GMPヒューマンエラー防止のための文書管理【第53回】
QA活動
1.使わないSOP
ヒューマンエラー発生時に、教育訓練不足を嘆く施設は多い。特に、SOPからの逸脱の場合、教育訓練不足を原因として問題解決させることは多い。しかし、ヒューマンエラーを起こした作業者によると、以前から行っていたとか、そのように指導を受けていたなどと聞くこともある。手順書を確認していなかったとか、手順書を十分理解できなかったとかの話にはなるが、本当にそのSOPは必要だったのだろうか。SOPに従い、指図通りに作業を行うことは、GMPの基本である。しかし、作業の都度、SOPを読まなければならないような作業者が行う工程に心配はないのだろうか。ベテランになればなるほど、そのプロセスを熟知しているだろう。その都度、SOPを読んでいたら、作業が非効率になってしまい、安定供給なんてままならないのではないだろうか。都度都度、SOPを読まないと作業ができない新人にその作業を任せるのは不安である。GMPがSOPを要求するのは、「誰でもその作業が行えるため」と説明する方もいるが、私はその考えは間違いだと思う。SOPは、そのプロセスを確立するためであり、そのプロセスに間違いがないよう検証されていることを示すものである。当然、その作業するにあたり、教育訓練を受け、適切に作業を行えるかどうか判定されなければならない。その判定を受けたものが、いちいち、SOPを見ながらしか、作業ができないなら、その作業者は、その作業を理解していないと思われる。熟知した作業者でもミスをすることはある。他の品目と困惑して間違えやすい点を指図書に明記し、作業者は指図書のみ確認すればよい状況を作らなければならない。その上で、新人への教育プログラムとなる手順書等を整備し、教育訓練そのものを新人、一人で作業ができる者、教育指導ができるベテラン等レベル評価を行わなければ、実効性のある教育訓練は成り立たない。また、SOPや指図の位置づけも明確にし、効率的な作業を行える体制が必要である。

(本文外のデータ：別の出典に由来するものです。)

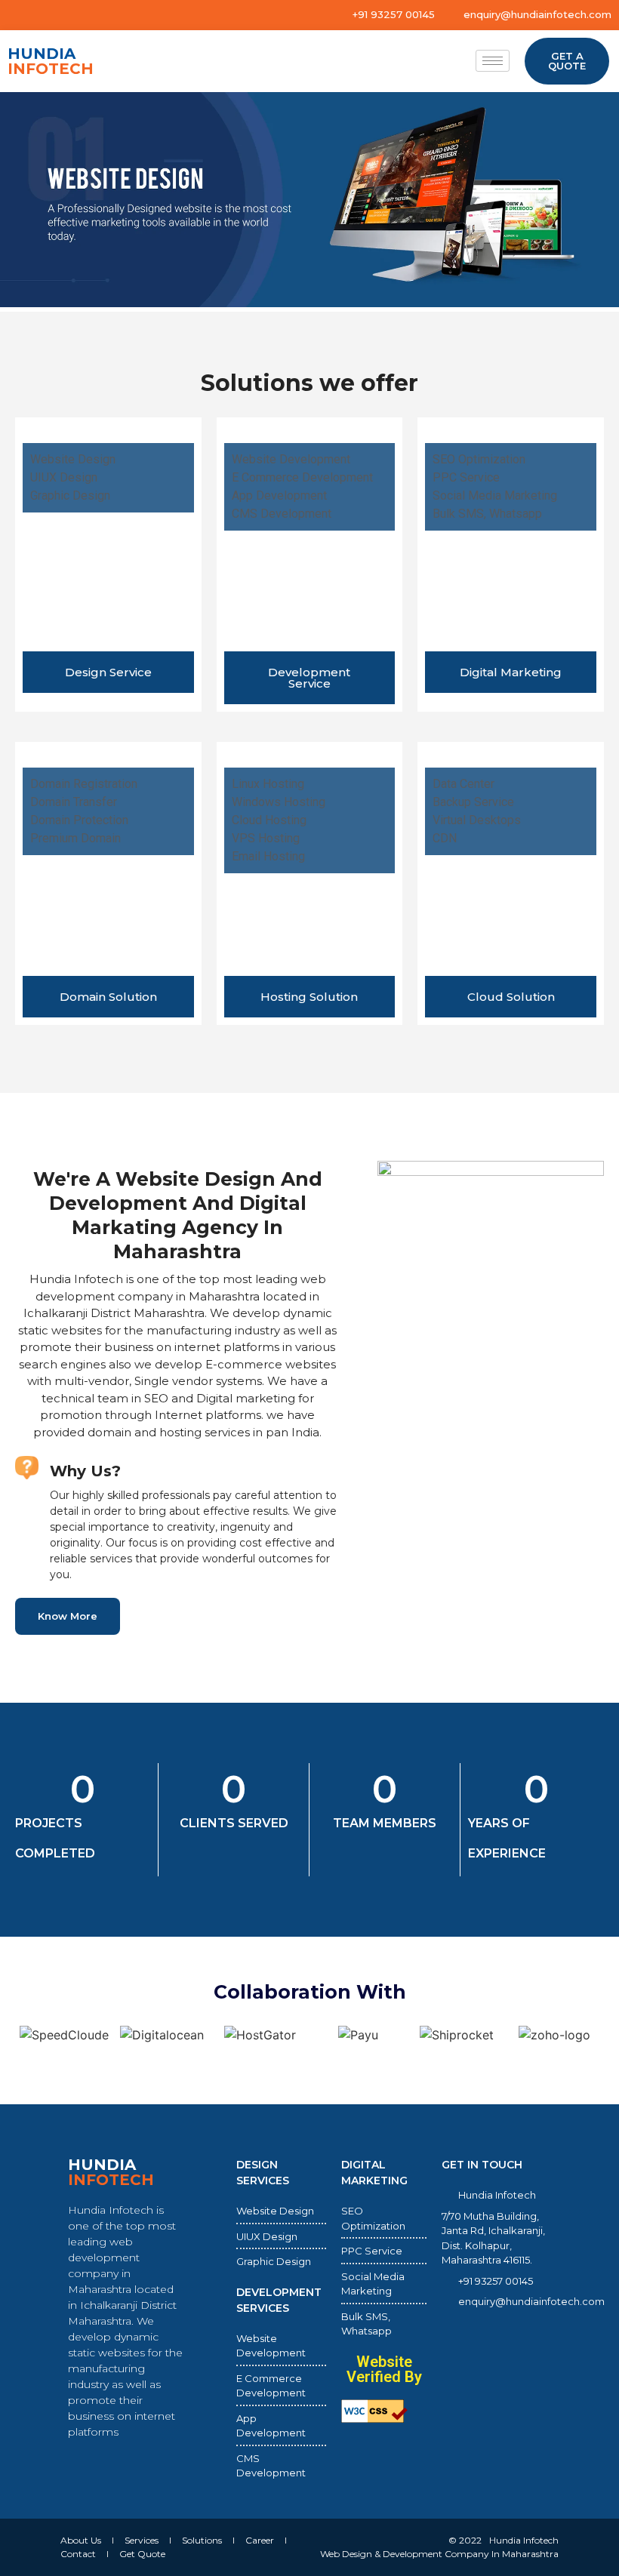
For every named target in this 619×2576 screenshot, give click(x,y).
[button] (15, 201)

製造手順などのSOPを製品標準書ごとに作成している製造所は多い。しかし、そのSOPの利用度を聞くと、あまり利用されない状況である場合がある。ヒューマンエラーが起きたとき、SOPを確認しなかったからと原因分析されているケースで、その作業ごとにSOPを確認していたかを聞くと、そもそも、そのSOPはあまり利用せれていなかったことが判明することが多い。なぜ、そのSOPが利用されていなかったかを尋ねると、その作業自体を作業者が熟知しており、その都度、読まなくても作業を行うことができたのである。では、なぜそのエラーが起きたかというと、他の品目と勘違いなどによることが多い。同じ製造ラインや製造装置で、何品目も製造されることが多い中、その工程での工程管理値などの設定値やパラメータなど、品目により異なる点を示すことが重要であり、個々の品目の製造手順書にすべての操作方法を同じように記載する必要はない。かえって、同じ内容を多くの文書に記載することで、エラーを引き起こすことになる。製造ラインや装置の操作手順書をラインや装置ごとに作成して、個々の品目の製造手順書には、そのラインや装置での工程管理値としての設定値やパラメータを記載するべきである。その方が作業者にとっても、品目により製造手順の異なる点が明確になり、エラーを起こすことを減少させることになる。
ヒューマンエラーを減らすためには、まず、使うSOPを持つことにある。文書の整理をする時、使わないSOPを整理することより、SOPを使いやすくすることを優先しなければならない。そして、重要なことは同じことを二つの文書に書かないことである。